Format each line of the records below as an item in a numbered list, omitting blank lines and excluding the pictures.

# # # # # # #

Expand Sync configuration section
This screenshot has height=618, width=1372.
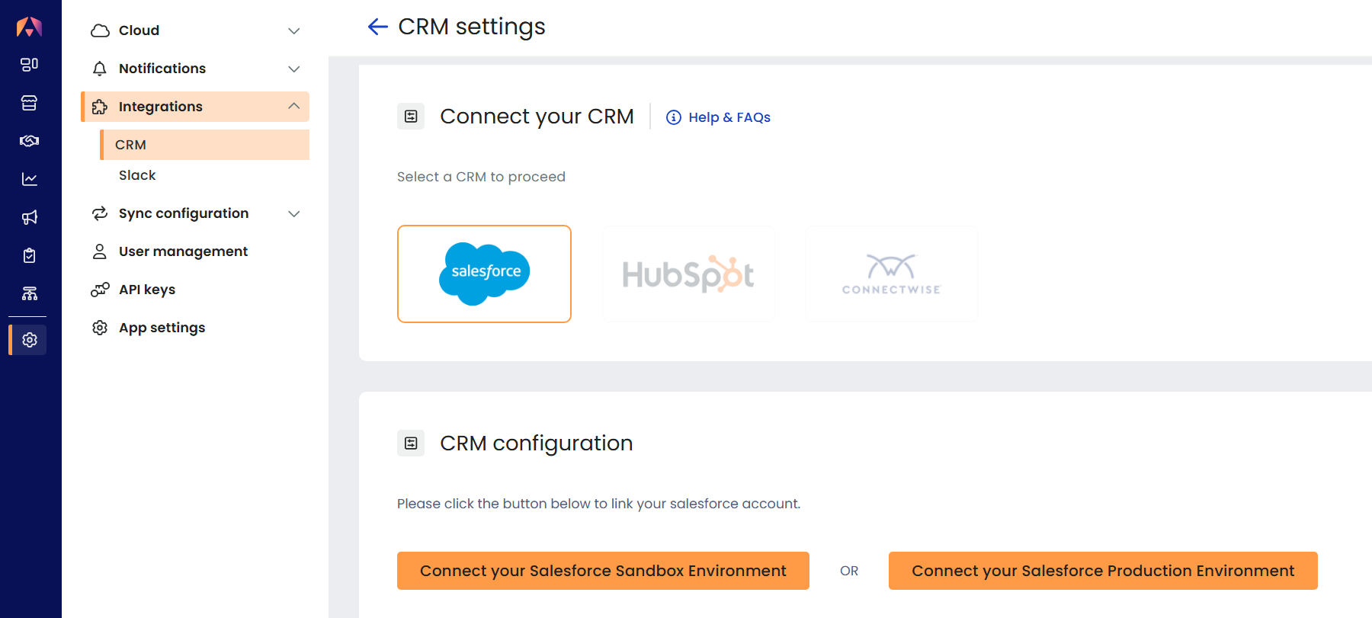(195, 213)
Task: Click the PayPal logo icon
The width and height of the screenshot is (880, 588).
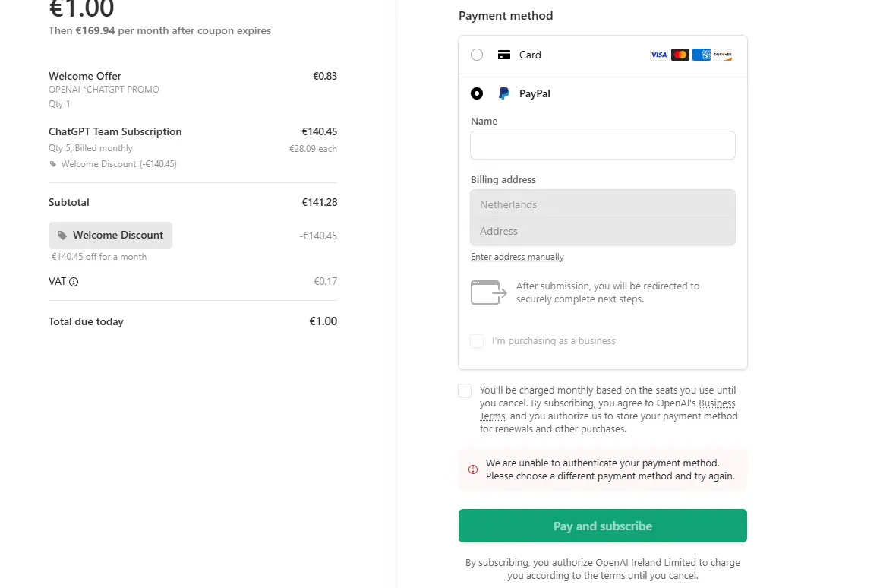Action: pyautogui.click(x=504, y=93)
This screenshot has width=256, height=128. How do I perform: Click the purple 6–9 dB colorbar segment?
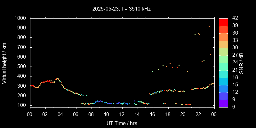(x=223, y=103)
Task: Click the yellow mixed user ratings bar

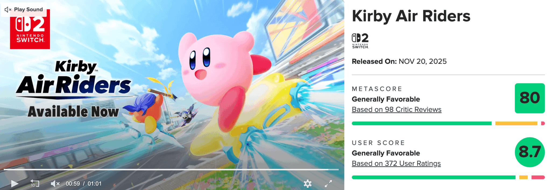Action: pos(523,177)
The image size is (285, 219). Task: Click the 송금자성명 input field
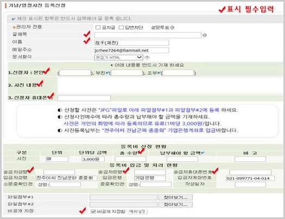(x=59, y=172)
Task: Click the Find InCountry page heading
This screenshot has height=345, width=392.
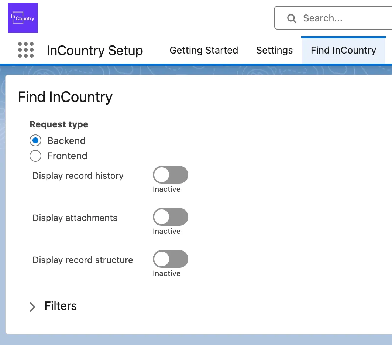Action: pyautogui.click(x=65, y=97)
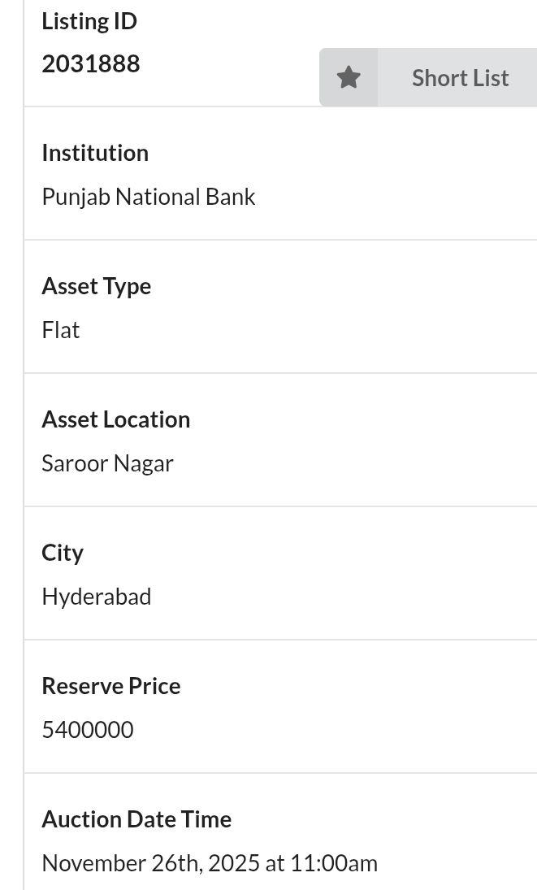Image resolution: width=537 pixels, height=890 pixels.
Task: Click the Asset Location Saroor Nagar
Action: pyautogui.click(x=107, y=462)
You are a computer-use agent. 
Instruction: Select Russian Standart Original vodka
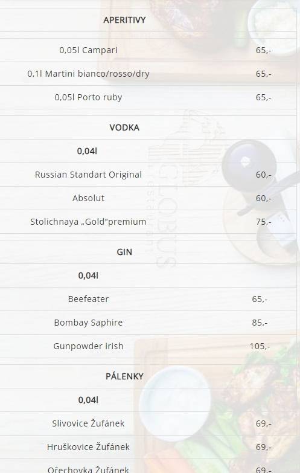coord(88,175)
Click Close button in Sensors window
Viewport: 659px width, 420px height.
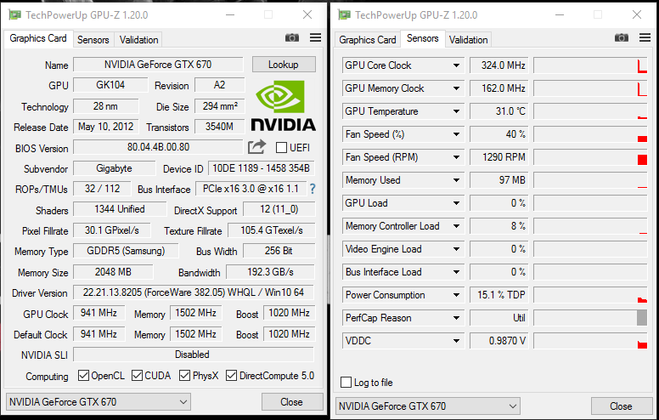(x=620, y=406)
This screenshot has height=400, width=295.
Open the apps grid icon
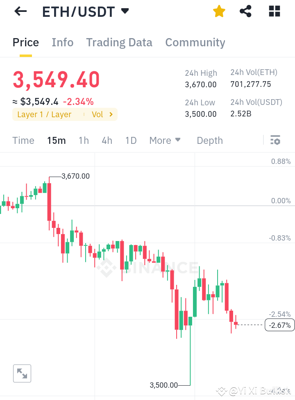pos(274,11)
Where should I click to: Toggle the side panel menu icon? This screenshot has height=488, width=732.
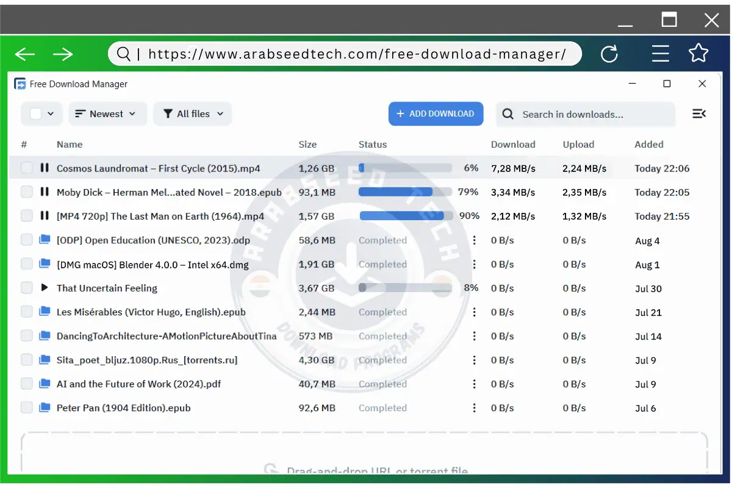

# # # # # # #

EXERCISE RESULT:
1. Expand Sync configuration section
2. This screenshot has height=618, width=1372.
3. (195, 213)
4. Task: Click the PayPal logo icon
5. The width and height of the screenshot is (880, 588).
6. Action: pyautogui.click(x=504, y=93)
7. This screenshot has width=256, height=128. How do I perform: Click the purple 6–9 dB colorbar segment?
8. (x=223, y=103)
9. Task: Click the yellow mixed user ratings bar
10. Action: pos(523,177)
11. The image size is (285, 219). Task: Click the 송금자성명 input field
12. (x=59, y=172)
13. Task: Click the Find InCountry page heading
14. This screenshot has height=345, width=392.
15. Action: pyautogui.click(x=65, y=97)
16. Image resolution: width=537 pixels, height=890 pixels.
17. Task: Click the Asset Location Saroor Nagar
18. Action: pyautogui.click(x=107, y=462)
19. You are a computer-use agent. 
20. Instruction: Select Russian Standart Original vodka
21. coord(88,175)
22. Click Close button in Sensors window
23. Viewport: 659px width, 420px height.
24. (x=620, y=406)
25. This screenshot has height=400, width=295.
26. Open the apps grid icon
27. pos(274,11)
28. Where should I click to: Toggle the side panel menu icon? This screenshot has height=488, width=732.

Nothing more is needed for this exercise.